Do you do the dandelion dance?
I do. I drink them. I eat them. I enjoy their bright cheery yellow “Hello!s.”
Dandelions were made for wining and dining everyone.
There’s an excellent free food source growing at will almost everywhere despite all the billions of dollars spent by lawn growers determined to eradicate it-drumroll please– the Incredible Edible Dandelion. It’s a plant often found in yards and lawns and just about everywhere you look. People tend to tear them out of their lawns without any regard for the food they’re wasting by doing so. How much do leafy greens cost in your market? Then again, if compulsive lawn growers have been dousing their precious grass with chemicals they’ve made the plants toxic–and probably other living things as well. I wonder what bare feet pick on such bright green beds? But, if you’ve got access to a chemical free dandelion zone then you’re in luck–go forth and forage at will–once you’re sure exactly what plant you’re looking for, of course.
A few thoughts about lawns:
Personally, I’ve never understood the entire lawn notion of fertilizing some grass to make it grow so that you can cut it down again and again and again. Heard the joke about the definition of insanity? Does not the whole concept of lawn care rely on a form of an insane game? This strange game involves expensive lawnmowers, fertilisers, herbicides, gasoline or electricity for any non-reel blade mower, plus a lot water for quenching the thirst of growing grass. And it’s made billions and billions for the manufacturers of all those noise toys and chemicals. Tell me why anyone would grow something which servers no purpose simply in order to cut it again and again and again? All the mowing creates a lot of noise I personally can do without. It’s a chore for whoever the job falls to in any household. I suppose it provides allowance money for children and wages for people who are willing to mow the grass of others who can’t or don’t want to mow their lawns and have the means to pay others to do it for them. Is lawn mowing a form of exercise? Hmm. If you’re using a reel mower which requires human push power, it sure can be. But is that a reason to grow a patch of grass?
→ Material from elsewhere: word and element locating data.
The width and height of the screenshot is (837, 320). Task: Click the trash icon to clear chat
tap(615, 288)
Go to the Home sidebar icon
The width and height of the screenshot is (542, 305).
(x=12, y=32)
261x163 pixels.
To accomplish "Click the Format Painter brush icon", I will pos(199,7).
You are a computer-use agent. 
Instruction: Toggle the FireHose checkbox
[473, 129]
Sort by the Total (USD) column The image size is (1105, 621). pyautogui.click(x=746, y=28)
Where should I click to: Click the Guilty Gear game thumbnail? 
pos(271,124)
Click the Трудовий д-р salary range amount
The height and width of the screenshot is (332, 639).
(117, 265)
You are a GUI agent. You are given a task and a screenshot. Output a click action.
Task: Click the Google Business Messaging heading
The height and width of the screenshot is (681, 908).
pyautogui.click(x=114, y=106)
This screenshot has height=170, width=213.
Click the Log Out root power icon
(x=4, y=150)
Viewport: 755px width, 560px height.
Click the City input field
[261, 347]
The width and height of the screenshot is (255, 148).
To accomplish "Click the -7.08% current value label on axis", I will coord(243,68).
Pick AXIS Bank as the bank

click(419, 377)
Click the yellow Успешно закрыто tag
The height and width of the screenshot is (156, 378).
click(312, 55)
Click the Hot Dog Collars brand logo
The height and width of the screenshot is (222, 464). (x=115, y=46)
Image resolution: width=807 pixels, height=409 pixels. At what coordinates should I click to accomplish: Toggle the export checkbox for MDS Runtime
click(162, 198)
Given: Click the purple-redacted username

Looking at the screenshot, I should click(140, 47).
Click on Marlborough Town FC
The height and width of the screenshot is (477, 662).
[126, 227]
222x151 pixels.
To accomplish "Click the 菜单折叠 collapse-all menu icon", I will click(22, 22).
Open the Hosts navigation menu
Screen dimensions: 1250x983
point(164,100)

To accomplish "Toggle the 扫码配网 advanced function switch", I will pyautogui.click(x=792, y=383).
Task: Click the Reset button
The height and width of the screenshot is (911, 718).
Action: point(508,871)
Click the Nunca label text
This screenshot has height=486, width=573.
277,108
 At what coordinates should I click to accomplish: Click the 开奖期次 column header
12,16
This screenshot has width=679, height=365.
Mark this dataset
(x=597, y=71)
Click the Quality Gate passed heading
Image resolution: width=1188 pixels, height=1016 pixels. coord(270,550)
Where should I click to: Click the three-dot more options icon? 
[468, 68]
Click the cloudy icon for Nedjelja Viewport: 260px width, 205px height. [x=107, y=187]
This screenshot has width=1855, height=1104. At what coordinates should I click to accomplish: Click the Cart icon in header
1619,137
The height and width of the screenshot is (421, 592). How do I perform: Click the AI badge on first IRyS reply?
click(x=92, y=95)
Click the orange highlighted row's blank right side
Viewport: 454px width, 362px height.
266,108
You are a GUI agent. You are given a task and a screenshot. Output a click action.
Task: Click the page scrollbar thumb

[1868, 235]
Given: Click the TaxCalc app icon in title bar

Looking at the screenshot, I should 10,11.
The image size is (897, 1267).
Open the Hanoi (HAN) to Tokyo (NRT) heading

Yes, a nice, neat, lush green lawn is very inviting for soccer and other game playing. They’re okay for picnics if there is more than grass and more grass to ‘enjoy’. I guess. Personally I’d prefer a picnic with a meadow view full of wildflowers, plants, bees, birds and insects all doing their things. Anyone who’s ever observed one knows there’s a lot more going on in a meadow then on a bed of grass pumped full of herbicides and pesticides and fertilizers. There’s those plants doing all their planty things in the grand natural scheme of things.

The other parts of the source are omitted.